In the figure, the abscissa is the data number and the interval is 2 hours. A total of 120 sets of data are measured. The ordinate is the traffic flow on the road, and the interval is 500. The figure reveals that the prediction results of LSTM and BiLSTM are consistent with the actual traffic flow trend overall, but the data of LSTM deviate greatly from the real situation, and the error is more serious during peak periods. BiLSTM is in good agreement with the real situation in the stationary period and low peak period and is slightly different from the real situation in the peak period but still has a better deviation than LSTM. In general, the prediction accuracy of the BiLSTM algorithm for the traffic flow is higher than that of the LSTM algorithm, which is in good agreement with the real situation, so it is feasible in the actual traffic flow prediction.

3.2. Algorithm Evaluation

The MAE, MAPE, MSE, RMSE, and R2 values of the prediction results were calculated, as listed in Table 2.
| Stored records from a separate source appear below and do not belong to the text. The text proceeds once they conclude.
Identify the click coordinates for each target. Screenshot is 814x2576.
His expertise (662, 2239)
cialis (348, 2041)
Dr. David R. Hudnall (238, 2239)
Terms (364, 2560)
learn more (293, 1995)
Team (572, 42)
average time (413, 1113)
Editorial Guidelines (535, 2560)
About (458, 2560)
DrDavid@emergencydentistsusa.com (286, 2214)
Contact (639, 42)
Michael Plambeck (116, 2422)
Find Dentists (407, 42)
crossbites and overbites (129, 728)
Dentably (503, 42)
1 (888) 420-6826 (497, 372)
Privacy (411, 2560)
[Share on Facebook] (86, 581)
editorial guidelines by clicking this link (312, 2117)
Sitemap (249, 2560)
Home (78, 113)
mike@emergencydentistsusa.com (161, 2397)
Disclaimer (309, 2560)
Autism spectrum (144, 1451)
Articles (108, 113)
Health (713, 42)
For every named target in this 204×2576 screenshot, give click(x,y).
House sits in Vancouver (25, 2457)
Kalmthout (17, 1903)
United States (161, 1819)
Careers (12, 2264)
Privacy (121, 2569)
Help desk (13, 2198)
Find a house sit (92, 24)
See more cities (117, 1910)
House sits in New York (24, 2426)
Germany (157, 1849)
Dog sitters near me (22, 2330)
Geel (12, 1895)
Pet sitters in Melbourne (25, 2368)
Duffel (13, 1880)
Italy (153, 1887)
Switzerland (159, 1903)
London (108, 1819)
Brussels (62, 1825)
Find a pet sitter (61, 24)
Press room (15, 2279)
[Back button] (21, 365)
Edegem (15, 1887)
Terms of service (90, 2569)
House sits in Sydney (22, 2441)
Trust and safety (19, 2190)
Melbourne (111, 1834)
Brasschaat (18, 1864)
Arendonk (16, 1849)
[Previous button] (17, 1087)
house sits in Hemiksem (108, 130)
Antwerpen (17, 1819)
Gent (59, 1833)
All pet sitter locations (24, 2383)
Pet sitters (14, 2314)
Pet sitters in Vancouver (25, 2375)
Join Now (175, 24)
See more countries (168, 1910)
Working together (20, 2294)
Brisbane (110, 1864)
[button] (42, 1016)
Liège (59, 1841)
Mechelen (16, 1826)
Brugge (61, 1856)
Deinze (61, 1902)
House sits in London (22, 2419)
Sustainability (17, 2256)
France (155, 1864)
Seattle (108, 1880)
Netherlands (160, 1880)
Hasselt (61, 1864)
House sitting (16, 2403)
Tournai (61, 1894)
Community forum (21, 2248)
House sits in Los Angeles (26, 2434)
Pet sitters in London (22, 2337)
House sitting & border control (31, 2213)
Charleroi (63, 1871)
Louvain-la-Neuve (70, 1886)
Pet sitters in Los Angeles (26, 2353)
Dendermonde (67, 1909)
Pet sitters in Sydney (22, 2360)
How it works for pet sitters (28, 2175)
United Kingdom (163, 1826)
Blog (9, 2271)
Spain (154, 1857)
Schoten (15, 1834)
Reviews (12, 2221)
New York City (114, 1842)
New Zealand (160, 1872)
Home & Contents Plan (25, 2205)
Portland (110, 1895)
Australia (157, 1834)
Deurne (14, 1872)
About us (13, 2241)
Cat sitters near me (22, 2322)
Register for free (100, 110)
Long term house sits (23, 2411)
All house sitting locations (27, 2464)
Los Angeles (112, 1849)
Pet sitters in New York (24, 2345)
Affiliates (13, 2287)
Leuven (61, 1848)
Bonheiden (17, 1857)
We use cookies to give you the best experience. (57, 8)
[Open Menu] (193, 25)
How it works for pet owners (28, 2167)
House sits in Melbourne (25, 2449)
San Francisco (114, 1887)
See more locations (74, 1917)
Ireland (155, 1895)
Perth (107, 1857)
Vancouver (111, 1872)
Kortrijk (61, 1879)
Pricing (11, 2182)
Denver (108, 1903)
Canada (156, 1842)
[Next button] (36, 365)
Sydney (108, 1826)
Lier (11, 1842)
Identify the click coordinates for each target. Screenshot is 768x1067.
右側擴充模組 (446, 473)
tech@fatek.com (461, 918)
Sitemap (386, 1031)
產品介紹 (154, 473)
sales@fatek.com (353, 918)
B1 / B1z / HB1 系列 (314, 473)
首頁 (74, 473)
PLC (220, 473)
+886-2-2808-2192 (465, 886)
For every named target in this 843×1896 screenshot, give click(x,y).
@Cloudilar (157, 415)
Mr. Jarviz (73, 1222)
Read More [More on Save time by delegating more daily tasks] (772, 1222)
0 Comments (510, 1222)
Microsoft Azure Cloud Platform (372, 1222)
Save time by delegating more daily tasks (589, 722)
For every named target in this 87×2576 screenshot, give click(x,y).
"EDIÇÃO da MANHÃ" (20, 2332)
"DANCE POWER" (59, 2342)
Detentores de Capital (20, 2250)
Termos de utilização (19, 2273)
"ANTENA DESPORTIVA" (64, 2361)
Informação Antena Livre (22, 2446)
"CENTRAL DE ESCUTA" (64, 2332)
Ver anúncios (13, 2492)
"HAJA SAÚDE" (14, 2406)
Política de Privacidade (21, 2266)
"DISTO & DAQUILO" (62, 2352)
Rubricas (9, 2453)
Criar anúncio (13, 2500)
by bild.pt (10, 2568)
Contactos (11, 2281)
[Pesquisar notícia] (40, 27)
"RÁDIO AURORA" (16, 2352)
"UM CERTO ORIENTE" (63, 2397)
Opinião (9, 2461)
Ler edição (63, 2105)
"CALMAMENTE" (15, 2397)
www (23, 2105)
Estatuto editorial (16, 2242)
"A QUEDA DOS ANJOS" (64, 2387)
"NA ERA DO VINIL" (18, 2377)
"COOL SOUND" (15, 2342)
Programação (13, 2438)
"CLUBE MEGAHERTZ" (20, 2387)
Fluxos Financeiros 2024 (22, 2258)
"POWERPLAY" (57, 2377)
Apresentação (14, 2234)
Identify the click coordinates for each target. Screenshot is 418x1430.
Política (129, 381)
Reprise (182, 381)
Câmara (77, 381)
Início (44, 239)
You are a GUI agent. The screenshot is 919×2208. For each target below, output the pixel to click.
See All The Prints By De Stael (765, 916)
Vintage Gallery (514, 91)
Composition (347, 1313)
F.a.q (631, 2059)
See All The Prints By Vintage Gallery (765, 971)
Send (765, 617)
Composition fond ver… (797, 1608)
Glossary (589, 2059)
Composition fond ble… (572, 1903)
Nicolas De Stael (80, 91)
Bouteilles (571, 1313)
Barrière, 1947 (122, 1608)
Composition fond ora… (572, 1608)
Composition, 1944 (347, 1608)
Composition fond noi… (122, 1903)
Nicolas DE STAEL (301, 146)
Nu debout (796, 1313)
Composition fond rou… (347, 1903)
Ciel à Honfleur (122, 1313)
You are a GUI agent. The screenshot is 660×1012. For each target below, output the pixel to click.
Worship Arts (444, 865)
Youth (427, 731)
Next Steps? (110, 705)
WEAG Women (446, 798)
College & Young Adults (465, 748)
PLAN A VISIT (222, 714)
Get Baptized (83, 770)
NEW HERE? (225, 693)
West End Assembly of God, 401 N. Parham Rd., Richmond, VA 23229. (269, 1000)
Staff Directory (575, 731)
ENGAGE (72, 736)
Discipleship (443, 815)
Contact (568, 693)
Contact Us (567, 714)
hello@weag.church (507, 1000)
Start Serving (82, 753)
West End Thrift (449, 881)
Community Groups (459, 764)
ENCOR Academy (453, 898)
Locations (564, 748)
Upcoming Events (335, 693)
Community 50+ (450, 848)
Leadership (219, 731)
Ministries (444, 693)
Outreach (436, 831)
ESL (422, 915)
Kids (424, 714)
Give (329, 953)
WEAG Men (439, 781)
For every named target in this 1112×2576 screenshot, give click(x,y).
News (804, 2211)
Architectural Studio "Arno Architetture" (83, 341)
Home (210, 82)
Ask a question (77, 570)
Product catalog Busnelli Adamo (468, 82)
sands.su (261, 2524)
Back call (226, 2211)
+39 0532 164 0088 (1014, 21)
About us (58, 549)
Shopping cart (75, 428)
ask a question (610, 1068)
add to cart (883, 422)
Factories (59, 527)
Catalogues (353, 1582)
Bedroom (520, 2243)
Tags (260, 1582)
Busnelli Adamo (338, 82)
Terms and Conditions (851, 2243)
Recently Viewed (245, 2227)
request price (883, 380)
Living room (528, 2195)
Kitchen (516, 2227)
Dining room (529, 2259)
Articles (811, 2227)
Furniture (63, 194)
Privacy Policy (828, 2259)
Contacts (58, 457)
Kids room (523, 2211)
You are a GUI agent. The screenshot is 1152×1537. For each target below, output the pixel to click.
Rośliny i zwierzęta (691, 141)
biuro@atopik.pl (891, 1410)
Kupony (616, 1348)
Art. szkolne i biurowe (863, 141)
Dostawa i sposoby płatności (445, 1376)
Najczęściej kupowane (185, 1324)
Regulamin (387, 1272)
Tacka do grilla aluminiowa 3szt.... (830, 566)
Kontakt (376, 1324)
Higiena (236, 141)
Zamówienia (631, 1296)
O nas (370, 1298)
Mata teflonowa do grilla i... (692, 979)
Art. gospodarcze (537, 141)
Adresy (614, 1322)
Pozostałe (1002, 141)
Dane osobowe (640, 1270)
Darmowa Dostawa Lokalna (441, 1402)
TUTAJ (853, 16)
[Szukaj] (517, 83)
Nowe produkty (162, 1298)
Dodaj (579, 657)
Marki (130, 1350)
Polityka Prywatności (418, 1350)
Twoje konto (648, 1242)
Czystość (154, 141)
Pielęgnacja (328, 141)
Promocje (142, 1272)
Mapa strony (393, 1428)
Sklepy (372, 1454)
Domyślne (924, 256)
As presented in Table 2, the R2 value of BiLSTM is larger than that of LSTM, indicating that BiLSTM shows a higher degree of fitting than LSTM algorithm, and BiLSTM predicts more accurately and is more suitable for predicting traffic flow than LSTM. The MAPE value of BiLSTM is smaller than that of LSTM, indicating that the trend of BiLSTM's prediction results is more consistent than that of LSTM. The MAE value of BiLSTM is smaller than that of LSTM, indicating that the actual prediction error of BiLSTM is smaller than that of LSTM, and the deviation of each data compared with the real data is smaller. The MSE and RMSE values of the BiLSTM algorithm are larger than those of the LSTM, indicating that the LSTM is more concentrated and the effect is better than the BiLSTM. Generally speaking, the BiLSTM algorithm shows more advantages in traffic flow prediction than the LSTM algorithm.

4. Conclusions

This study mainly applies the traffic flow algorithm based on the BiLSTM model. By predicting the traffic flow, the traffic congestion can be managed and optimized. A BiLSTM-based urban road short-term traffic state algorithm network is established based on the collected traffic flow data, and then its internal memory unit structure is optimized. In addition, it is trained to be a high-quality prediction model, and experimental simulation verification and predictive performance evaluation are performed. Experiments show that BiLSTM is in good agreement with the real situation in the traffic stationary period and low peak period, and there is a slight gap between the peak period and the real situation, but it can still be used as a reference. In general, the prediction accuracy of the BiLSTM algorithm for traffic flow is relatively high, so it is feasible in actual traffic flow prediction. Due to the limited capabilities, a slight flaw can be found in the design of the fusion function of the BiLSTM algorithm, which leads to a decrease in the accuracy of the prediction result. In future, it will conduct in-depth exploration in this aspect to find a more suitable fusion function to reduce the influence of human factors. All in all, this study can play a certain reference role in the dynamic control, monitoring, and guidance of urban traffic, and congestion management.

Data Availability

The datasets used and analyzed during the current study are available from the corresponding author on reasonable request.

Conflicts of Interest

The authors declare that they have no conflicts of interest.

Acknowledgments

This paper was supported by Macau University of Science and Technology Foundation (FRG-21-016-FA).